Stored data entries:
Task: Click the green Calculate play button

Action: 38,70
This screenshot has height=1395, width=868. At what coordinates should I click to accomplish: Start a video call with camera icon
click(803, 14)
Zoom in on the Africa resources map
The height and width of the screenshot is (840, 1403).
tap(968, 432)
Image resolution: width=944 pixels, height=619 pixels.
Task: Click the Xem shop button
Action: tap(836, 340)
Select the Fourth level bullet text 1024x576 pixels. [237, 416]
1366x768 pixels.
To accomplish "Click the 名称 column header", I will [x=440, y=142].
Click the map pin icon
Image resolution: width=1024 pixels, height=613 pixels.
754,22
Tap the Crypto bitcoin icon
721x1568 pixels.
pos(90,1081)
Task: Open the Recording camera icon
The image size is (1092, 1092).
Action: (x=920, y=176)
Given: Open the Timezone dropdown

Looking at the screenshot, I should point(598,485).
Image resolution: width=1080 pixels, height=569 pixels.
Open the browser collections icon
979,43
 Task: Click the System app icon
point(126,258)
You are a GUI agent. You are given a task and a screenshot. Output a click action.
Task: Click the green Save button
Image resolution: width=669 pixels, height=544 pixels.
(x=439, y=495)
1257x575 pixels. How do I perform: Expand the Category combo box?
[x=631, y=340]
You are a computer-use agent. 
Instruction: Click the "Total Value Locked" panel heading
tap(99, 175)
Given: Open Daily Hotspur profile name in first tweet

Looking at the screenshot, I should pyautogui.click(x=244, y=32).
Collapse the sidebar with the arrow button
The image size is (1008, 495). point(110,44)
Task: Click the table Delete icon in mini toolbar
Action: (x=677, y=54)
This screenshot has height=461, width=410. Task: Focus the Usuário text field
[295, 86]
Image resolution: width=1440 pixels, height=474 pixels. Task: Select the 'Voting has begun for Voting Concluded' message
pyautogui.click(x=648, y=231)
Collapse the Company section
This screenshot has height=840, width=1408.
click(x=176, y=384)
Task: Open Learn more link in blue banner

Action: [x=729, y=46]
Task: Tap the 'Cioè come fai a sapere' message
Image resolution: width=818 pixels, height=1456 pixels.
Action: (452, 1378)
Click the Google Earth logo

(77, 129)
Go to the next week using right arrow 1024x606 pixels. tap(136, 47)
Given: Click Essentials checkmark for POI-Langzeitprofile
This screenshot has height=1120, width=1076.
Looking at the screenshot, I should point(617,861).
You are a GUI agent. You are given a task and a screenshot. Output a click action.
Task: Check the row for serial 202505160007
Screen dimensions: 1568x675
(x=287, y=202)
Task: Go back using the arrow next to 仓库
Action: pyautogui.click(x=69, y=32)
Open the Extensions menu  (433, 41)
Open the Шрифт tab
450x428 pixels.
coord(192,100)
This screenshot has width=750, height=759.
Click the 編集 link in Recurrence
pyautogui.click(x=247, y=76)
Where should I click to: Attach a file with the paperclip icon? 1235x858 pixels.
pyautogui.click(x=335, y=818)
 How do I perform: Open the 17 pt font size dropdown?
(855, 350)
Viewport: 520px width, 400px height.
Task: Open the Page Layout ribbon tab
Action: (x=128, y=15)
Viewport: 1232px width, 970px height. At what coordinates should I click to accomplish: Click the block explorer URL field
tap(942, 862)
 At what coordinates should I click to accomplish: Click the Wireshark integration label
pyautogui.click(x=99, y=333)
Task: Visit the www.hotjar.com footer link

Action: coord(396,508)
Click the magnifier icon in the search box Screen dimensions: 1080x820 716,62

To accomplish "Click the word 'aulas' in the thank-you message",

WHAT IS REQUIRED:
Would you return all of the data exactly as given?

TASK OUTPUT:
Task: Click the green Calculate play button

Action: 38,70
This screenshot has height=1395, width=868. At what coordinates should I click to accomplish: Start a video call with camera icon
click(803, 14)
Zoom in on the Africa resources map
The height and width of the screenshot is (840, 1403).
tap(968, 432)
Image resolution: width=944 pixels, height=619 pixels.
Task: Click the Xem shop button
Action: tap(836, 340)
Select the Fourth level bullet text 1024x576 pixels. [237, 416]
1366x768 pixels.
To accomplish "Click the 名称 column header", I will [x=440, y=142].
Click the map pin icon
Image resolution: width=1024 pixels, height=613 pixels.
754,22
Tap the Crypto bitcoin icon
721x1568 pixels.
pos(90,1081)
Task: Open the Recording camera icon
The image size is (1092, 1092).
Action: (x=920, y=176)
Given: Open the Timezone dropdown

Looking at the screenshot, I should point(598,485).
Image resolution: width=1080 pixels, height=569 pixels.
Open the browser collections icon
979,43
 Task: Click the System app icon
point(126,258)
You are a GUI agent. You are given a task and a screenshot. Output a click action.
Task: Click the green Save button
Image resolution: width=669 pixels, height=544 pixels.
(x=439, y=495)
1257x575 pixels. How do I perform: Expand the Category combo box?
[x=631, y=340]
You are a computer-use agent. 
Instruction: Click the "Total Value Locked" panel heading
tap(99, 175)
Given: Open Daily Hotspur profile name in first tweet

Looking at the screenshot, I should pyautogui.click(x=244, y=32).
Collapse the sidebar with the arrow button
The image size is (1008, 495). point(110,44)
Task: Click the table Delete icon in mini toolbar
Action: (x=677, y=54)
This screenshot has height=461, width=410. Task: Focus the Usuário text field
[295, 86]
Image resolution: width=1440 pixels, height=474 pixels. Task: Select the 'Voting has begun for Voting Concluded' message
pyautogui.click(x=648, y=231)
Collapse the Company section
This screenshot has height=840, width=1408.
click(x=176, y=384)
Task: Open Learn more link in blue banner

Action: [x=729, y=46]
Task: Tap the 'Cioè come fai a sapere' message
Image resolution: width=818 pixels, height=1456 pixels.
Action: (452, 1378)
Click the Google Earth logo

(77, 129)
Go to the next week using right arrow 1024x606 pixels. tap(136, 47)
Given: Click Essentials checkmark for POI-Langzeitprofile
This screenshot has height=1120, width=1076.
Looking at the screenshot, I should point(617,861).
You are a GUI agent. You are given a task and a screenshot. Output a click action.
Task: Check the row for serial 202505160007
Screen dimensions: 1568x675
(x=287, y=202)
Task: Go back using the arrow next to 仓库
Action: pyautogui.click(x=69, y=32)
Open the Extensions menu  (433, 41)
Open the Шрифт tab
450x428 pixels.
coord(192,100)
This screenshot has width=750, height=759.
Click the 編集 link in Recurrence
pyautogui.click(x=247, y=76)
Where should I click to: Attach a file with the paperclip icon? 1235x858 pixels.
pyautogui.click(x=335, y=818)
 How do I perform: Open the 17 pt font size dropdown?
(855, 350)
Viewport: 520px width, 400px height.
Task: Open the Page Layout ribbon tab
Action: (x=128, y=15)
Viewport: 1232px width, 970px height. At what coordinates should I click to accomplish: Click the block explorer URL field
tap(942, 862)
 At what coordinates should I click to accomplish: Click the Wireshark integration label
pyautogui.click(x=99, y=333)
Task: Visit the www.hotjar.com footer link

Action: coord(396,508)
Click the magnifier icon in the search box Screen dimensions: 1080x820 716,62

To accomplish "Click the word 'aulas' in the thank-you message",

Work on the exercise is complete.